To illustrate the test time reduction that is possible when an array of VDL are utilized, we summarize in Table 5 the test time required for two VDLs tuned to a 0.5466 ns and 1.22 ns timing resolution, and when both are utilize during the time measurement. As is clearly evident in the case cited, when the two VDLs are combined, a significant reduction in test time is achieved. Since the efficiency of the time reduction depends on the time grid location of the VDLs, if one were to exercise greater control over the cell placement, then we would expect even a greater improvement in test time reduction.





Figure 3.33 Histograms for 0.566 ns VDL (a) theoretical (b) experimental



Figure 3.34 Histograms for 1.22 ns VDL (a) theoretical (b) experimental

VDL Used Test Time

0.566 ns-resolution VDL 196635 clock cycle

1.22 ns-resolution VDL 96235 clock cycles

Both VDLs 81960 clock cycles

Table. 5 - Test time reduction (peak-to-peak jitter of 45 ns)

# 3.8 - Limiting Factors

Although very high timing resolution can be obtained by tuning the oscillation periods of the clock and data delay lines, the maximum resolution is limited by some basic characteristics of the VDL circuit. In this design, we saw significant detection errors when the timing resolution was driven below 15 ps. Hence, we limited our timing resolution to be no less than 19.5 ps. Below are several reasons for this error.

#### 3.8.1 - Metastability in the D-Latches

As resolution increases, the probability that the setup time between clock and data signals in the phase detector is violated becomes higher. This results in exponentially increasing propagation delay and may drive the circuit into a metastable state. Although, careful design and layout of the D-latches can be used to minimize this effect, it cannot be eliminated entirely [13]. The probability of failure is usually characterized by a Mean-Time-Between Failure (MTBF) measure which can be approximated in terms of the VDL design parameters as follows:

$$MTBF \approx \frac{T_f \cdot e^{(T_f - t_{su} - t_d)/\tau}}{2 \cdot R \cdot T_w}$$
(3.21)

Here  $T_f$  is the period of the clock triggered oscillator,  $\tau$ ,  $t_d$  and  $t_{su}$  is the time constant, maximum propagation delay and setup time of the D-latch, respectively, R is the rate at which the data changes and  $T_w$  is the metastability window parameter expressed in seconds [14][15]. Here  $T_w$  is defined as the minimum time difference between the rising edge of the clock and data signals such that no metastability effect occur. In the case of our

component-invariant VDL, R can be expressed as  $\frac{1}{\Delta T}$  since the metastability event can only occur within the time  $\Delta T$ . Therefore, (3.21) can be written as

$$MTBF \approx \frac{T_f \cdot \Delta T \cdot e^{(T_f - t_{su} - t_d)/\tau}}{2 \cdot T_w}$$
(3.22)

One can observe from (3.22) that the MTBF will improve with a larger  $T_f$  and smaller metastability window  $T_w$ . Unfortunately, the MTBF decreases with finer timing resolution  $\Delta T$ .

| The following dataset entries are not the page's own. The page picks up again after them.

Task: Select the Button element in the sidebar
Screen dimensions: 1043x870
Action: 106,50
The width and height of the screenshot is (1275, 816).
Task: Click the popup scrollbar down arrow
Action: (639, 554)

As a first-order approximation, the change in MTBF can be expressed as

$$\left| \frac{\delta MTBF}{MTBF} \right| \approx \frac{\delta(\Delta T)}{\Delta T}$$
 (3.23)

For a change of  $\Delta T = 20$  ps to  $\Delta T = 15$  ps, we expect to see  $\left|\frac{\Delta MTBF}{MTBF}\right| \approx 25\%$ . This supports, at the very least, what we have experimentally observed.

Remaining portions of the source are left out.